> **Your objective**
Rewrite the data starting at the line that contains "Given: Click the" and stopping after the line that contains "click(43, 193)". Replace "resend email link" with "resend confirmation link", keep everything else unchanged, and leave the pictures out.

> **Given records**
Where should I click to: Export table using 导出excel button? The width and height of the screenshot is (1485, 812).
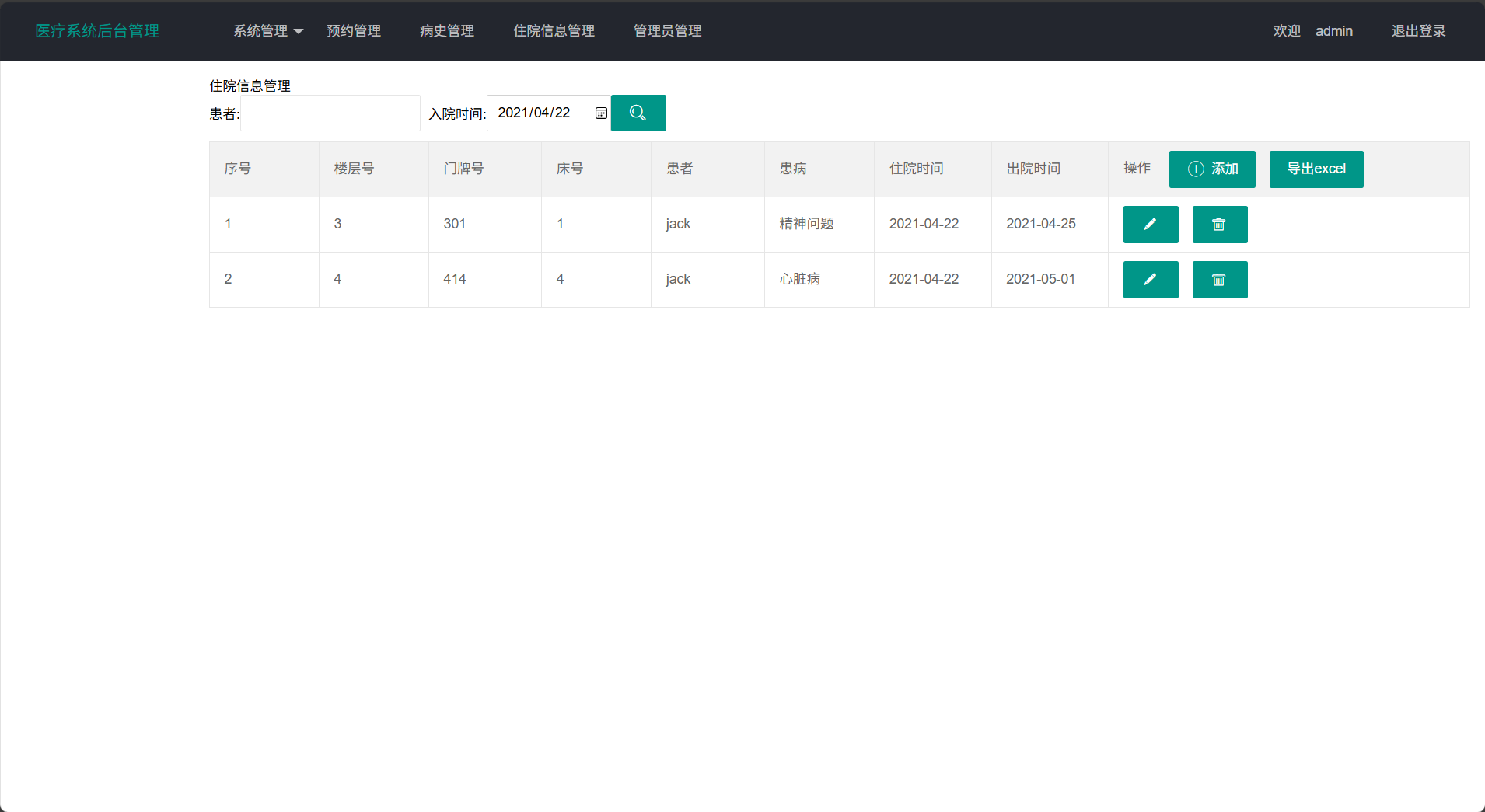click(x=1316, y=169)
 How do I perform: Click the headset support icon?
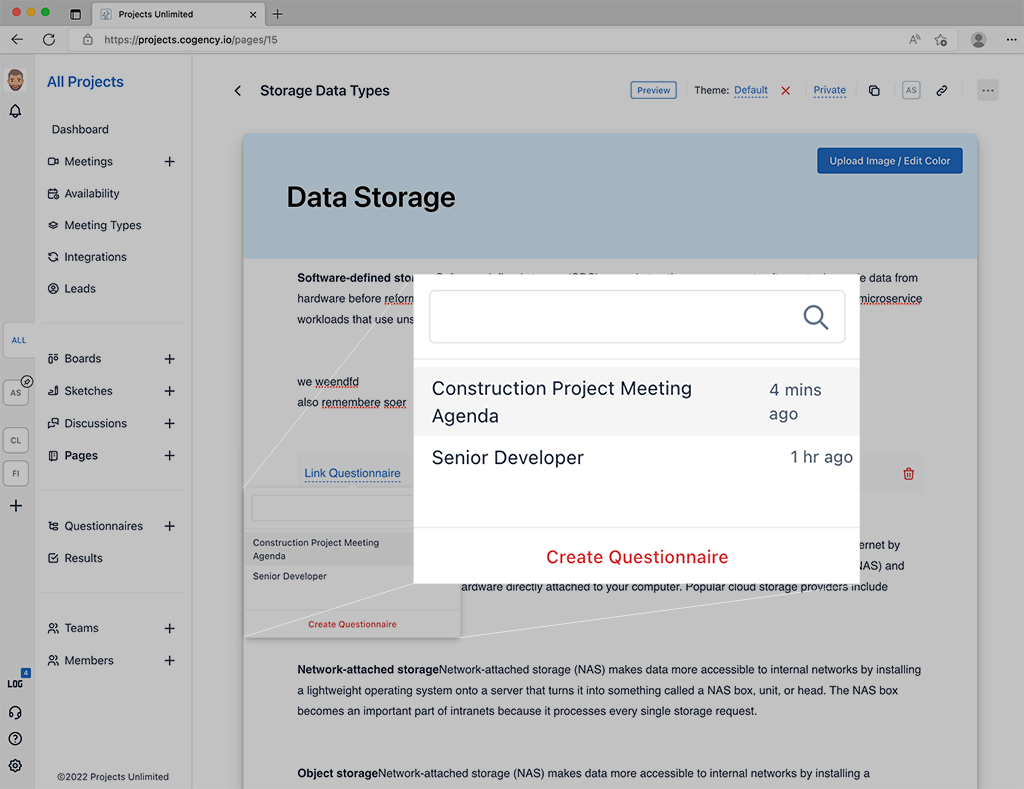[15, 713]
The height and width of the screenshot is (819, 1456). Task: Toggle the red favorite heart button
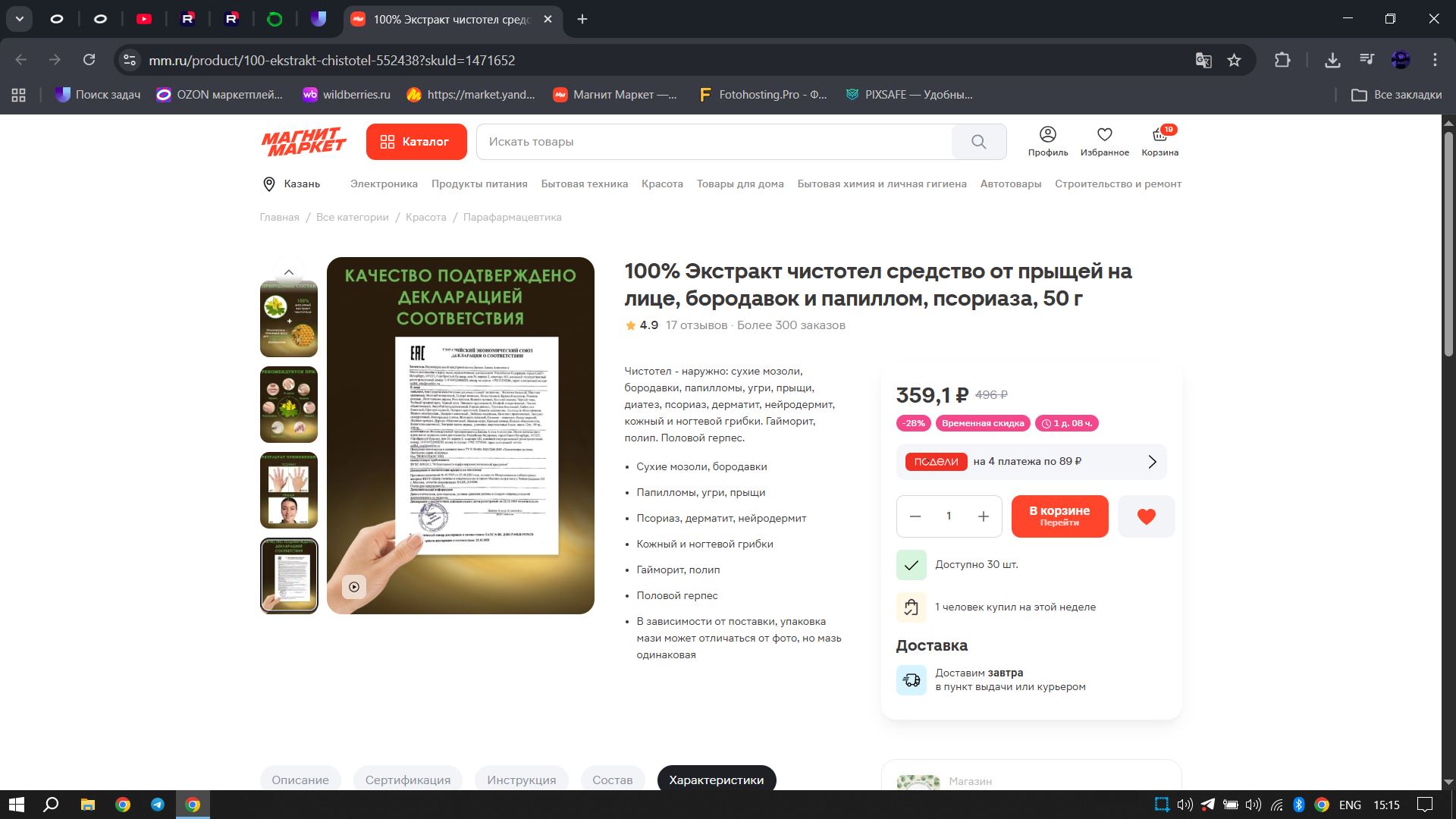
---
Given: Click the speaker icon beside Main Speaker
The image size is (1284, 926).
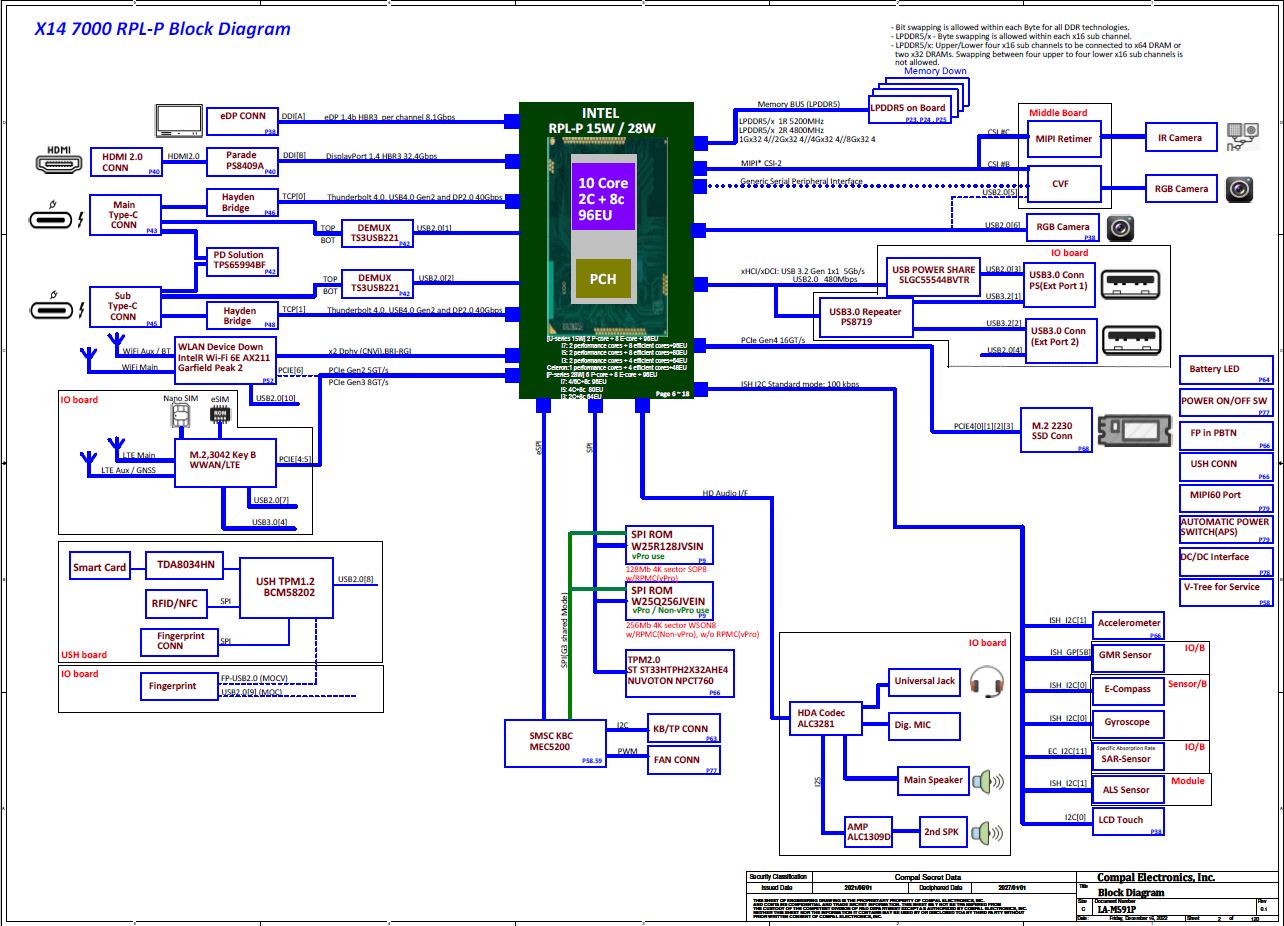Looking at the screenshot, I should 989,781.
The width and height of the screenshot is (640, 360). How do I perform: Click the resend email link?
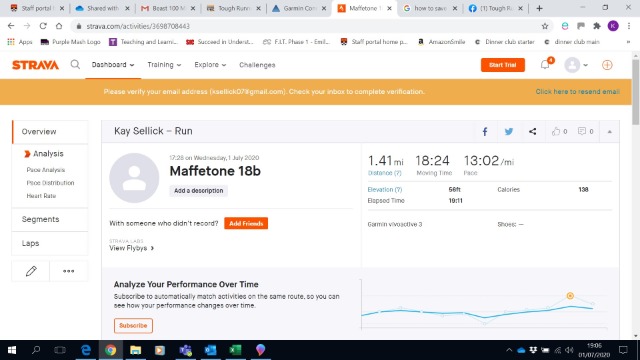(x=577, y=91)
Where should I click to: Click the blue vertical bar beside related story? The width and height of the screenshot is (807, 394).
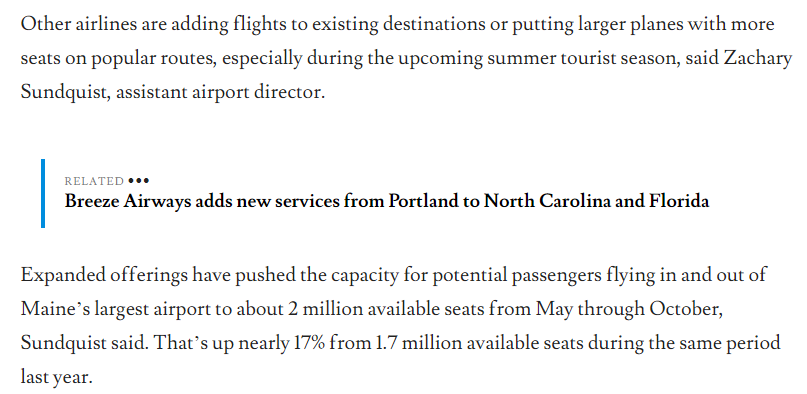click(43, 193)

> **Result**
Given: Click the speaker icon beside Main Speaker
The image size is (1284, 926).
Looking at the screenshot, I should 989,781.
The width and height of the screenshot is (640, 360). How do I perform: Click the resend confirmation link?
(x=577, y=91)
Where should I click to: Click the blue vertical bar beside related story? The width and height of the screenshot is (807, 394).
click(43, 193)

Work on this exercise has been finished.